*EXERCISE INPUT:*

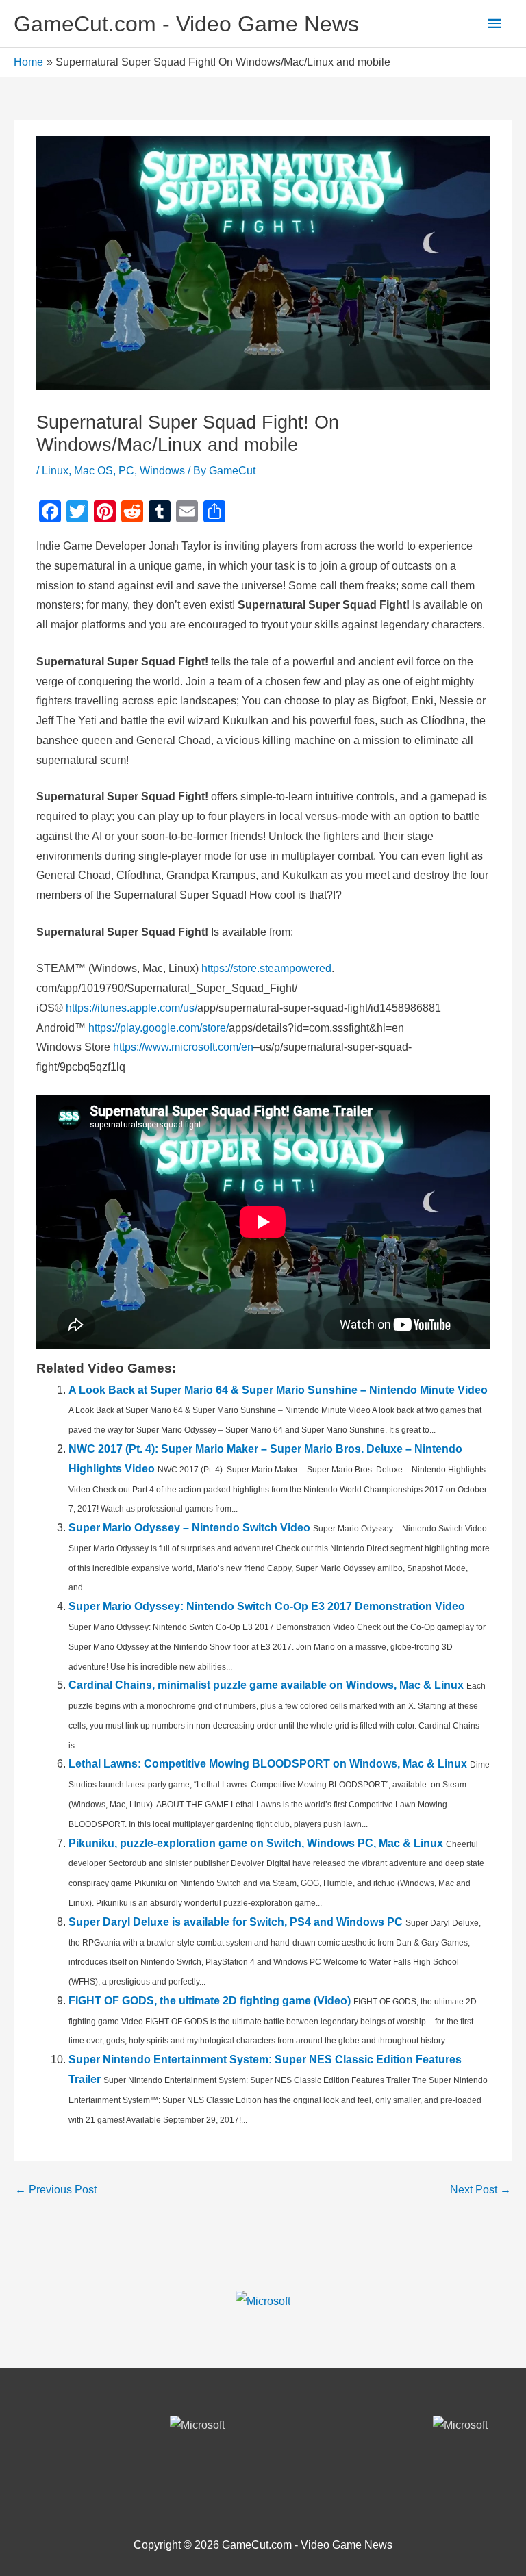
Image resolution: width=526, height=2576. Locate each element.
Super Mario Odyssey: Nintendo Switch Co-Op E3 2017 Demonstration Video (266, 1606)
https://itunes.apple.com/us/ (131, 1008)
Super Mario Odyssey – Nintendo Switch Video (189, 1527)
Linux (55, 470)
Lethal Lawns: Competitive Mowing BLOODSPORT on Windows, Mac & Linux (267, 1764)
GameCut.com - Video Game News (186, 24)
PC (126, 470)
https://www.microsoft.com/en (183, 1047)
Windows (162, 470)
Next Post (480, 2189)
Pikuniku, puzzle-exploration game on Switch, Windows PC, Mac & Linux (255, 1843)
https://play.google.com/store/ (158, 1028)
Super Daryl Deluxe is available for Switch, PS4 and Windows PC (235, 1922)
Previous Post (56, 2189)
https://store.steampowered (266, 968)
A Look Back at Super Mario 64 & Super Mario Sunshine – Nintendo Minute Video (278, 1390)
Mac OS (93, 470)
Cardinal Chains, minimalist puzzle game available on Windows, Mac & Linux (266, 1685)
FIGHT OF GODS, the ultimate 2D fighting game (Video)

*YOUR OBJECTIVE:*
Your task is to restate, word for word, the line with "Super Mario Odyssey –" and all lines after it, ending with the last line of the data.

*ANSWER SPACE:*
Super Mario Odyssey – Nintendo Switch Video (189, 1527)
Linux (55, 470)
Lethal Lawns: Competitive Mowing BLOODSPORT on Windows, Mac & Linux (267, 1764)
GameCut.com - Video Game News (186, 24)
PC (126, 470)
https://www.microsoft.com/en (183, 1047)
Windows (162, 470)
Next Post (480, 2189)
Pikuniku, puzzle-exploration game on Switch, Windows PC, Mac & Linux (255, 1843)
https://play.google.com/store/ (158, 1028)
Super Daryl Deluxe is available for Switch, PS4 and Windows PC (235, 1922)
Previous Post (56, 2189)
https://store.steampowered (266, 968)
A Look Back at Super Mario 64 & Super Mario Sunshine – Nintendo Minute Video (278, 1390)
Mac OS (93, 470)
Cardinal Chains, minimalist puzzle game available on Windows, Mac & Linux (266, 1685)
FIGHT OF GODS, the ultimate 2D fighting game (Video)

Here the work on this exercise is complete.